TASK TO CARRY OUT: Whenever a line below holds the word "axis", count it; then give the total and nothing else.

INFORMATION:
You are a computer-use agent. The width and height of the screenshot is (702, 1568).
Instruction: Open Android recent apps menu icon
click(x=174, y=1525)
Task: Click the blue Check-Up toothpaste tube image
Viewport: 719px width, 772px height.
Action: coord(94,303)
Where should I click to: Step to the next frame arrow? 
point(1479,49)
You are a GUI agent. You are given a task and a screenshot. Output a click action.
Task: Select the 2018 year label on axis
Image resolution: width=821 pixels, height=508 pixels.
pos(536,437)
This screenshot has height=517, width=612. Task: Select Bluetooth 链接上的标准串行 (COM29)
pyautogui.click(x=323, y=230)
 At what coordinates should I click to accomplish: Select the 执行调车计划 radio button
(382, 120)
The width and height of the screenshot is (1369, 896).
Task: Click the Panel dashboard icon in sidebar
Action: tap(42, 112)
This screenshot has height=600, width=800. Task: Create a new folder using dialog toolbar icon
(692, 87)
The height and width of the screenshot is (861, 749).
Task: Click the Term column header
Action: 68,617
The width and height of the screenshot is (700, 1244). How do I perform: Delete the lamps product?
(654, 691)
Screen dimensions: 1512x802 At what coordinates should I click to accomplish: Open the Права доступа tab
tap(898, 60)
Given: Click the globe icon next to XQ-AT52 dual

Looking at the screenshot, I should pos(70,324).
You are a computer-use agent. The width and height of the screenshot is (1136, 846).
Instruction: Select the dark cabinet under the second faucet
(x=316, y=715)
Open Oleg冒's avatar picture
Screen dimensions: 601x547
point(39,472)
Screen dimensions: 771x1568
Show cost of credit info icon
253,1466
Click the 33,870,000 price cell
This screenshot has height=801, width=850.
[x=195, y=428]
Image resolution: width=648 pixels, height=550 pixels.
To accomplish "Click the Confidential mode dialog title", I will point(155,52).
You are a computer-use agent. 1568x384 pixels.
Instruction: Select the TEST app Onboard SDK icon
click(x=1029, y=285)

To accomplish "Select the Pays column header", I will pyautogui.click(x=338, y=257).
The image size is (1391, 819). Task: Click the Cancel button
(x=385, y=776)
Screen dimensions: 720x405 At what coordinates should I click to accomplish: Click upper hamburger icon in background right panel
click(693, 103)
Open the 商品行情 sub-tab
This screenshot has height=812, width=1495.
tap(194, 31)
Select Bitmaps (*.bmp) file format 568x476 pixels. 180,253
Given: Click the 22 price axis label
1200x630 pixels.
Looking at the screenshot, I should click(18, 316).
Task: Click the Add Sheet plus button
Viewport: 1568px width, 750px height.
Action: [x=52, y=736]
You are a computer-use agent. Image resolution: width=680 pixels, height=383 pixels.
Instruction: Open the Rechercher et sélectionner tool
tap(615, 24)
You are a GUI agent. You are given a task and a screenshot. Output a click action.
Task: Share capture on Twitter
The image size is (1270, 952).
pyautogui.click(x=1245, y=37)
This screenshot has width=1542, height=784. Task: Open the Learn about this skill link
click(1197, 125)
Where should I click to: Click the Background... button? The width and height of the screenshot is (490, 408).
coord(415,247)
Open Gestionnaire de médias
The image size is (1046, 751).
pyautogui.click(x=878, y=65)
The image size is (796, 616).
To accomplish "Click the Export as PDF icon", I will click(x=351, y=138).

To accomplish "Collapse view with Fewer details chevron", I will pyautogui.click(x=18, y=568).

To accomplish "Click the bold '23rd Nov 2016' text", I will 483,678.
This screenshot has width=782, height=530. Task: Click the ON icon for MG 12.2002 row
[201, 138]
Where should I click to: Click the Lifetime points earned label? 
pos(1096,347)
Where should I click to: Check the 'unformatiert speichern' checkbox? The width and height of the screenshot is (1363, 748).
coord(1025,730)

EXERCISE RESPONSE: 2